Ninth anniversary of war in Afghanistan inspired group discussion

Monday, October 11, 2010 | 8:10 p.m. CDT; updated 8:51 p.m. CDT, Monday, October 11, 2010

COLUMBIA — Four years after leaving Afghanistan, Roya Firozi is still having nightmares.

"Thirty years — three decades of being not sure if you're going to live — there has always been war," she said.

Firozi spoke Sunday at the Boone County Government Center as part of the Columbia Peace Coalition's "teach-in" to mark the ninth anniversary of the war in Afghanistan.

The date of the ninth anniversary of the war fell on Oct. 7.

Firozi came to America as a high school exchange student. In 2006, she gave a speech at her high school in San Antonio, Texas, thanking the American soldiers for fighting.

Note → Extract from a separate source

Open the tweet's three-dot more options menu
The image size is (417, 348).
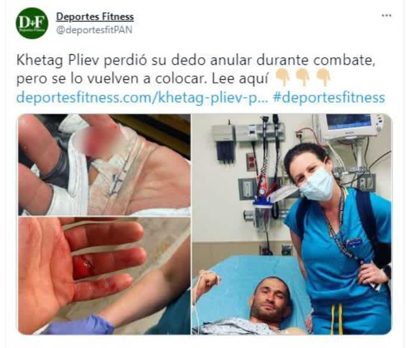coord(386,15)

"But now things have changed dramatically," Firozi said. "Things are different now because we are not seeing Americans helping."

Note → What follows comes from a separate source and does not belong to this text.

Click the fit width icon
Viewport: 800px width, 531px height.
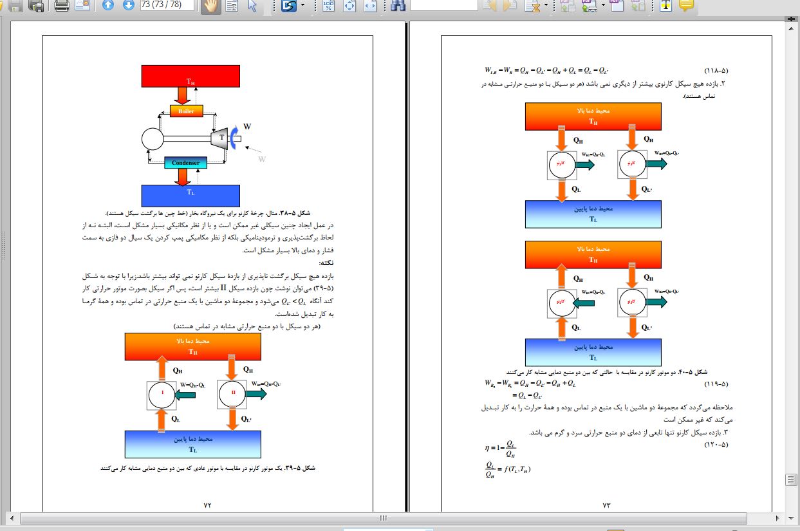tap(369, 6)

Firozi said she thinks sending more troops isn't the answer.

"What the soldiers are doing is creating more enemies, because they can't differentiate between the Taliban and civilians," she said.

Firozi said civilian deaths are just viewed as mistakes because it's war, and all is fair.

"What happens if you do this mistake again and again?" Firozi said.

Firozi said many Afghans are more sympathetic toward the Taliban after someone they know has been killed by an American.

"Peace is not a plateau but a process," said panelist Gene Robinson, MU professor emeritus of community development.

Robinson said soldiers have to view the enemy differently in order to fight the war.

"We must win over them; we stigmatize them so if they are harmed it doesn't effect us," he said.

In the war, drone pilots return to a military base after they finish a mission, removing them even further from the battlefield, Robinson said.

The New America Foundation estimates that drone attacks have caused between 26 and 60 civilian casualties in the 85 drone attacks this year. However, the actual numbers are up for debate. The government cannot identify all the names of the individuals in each attack.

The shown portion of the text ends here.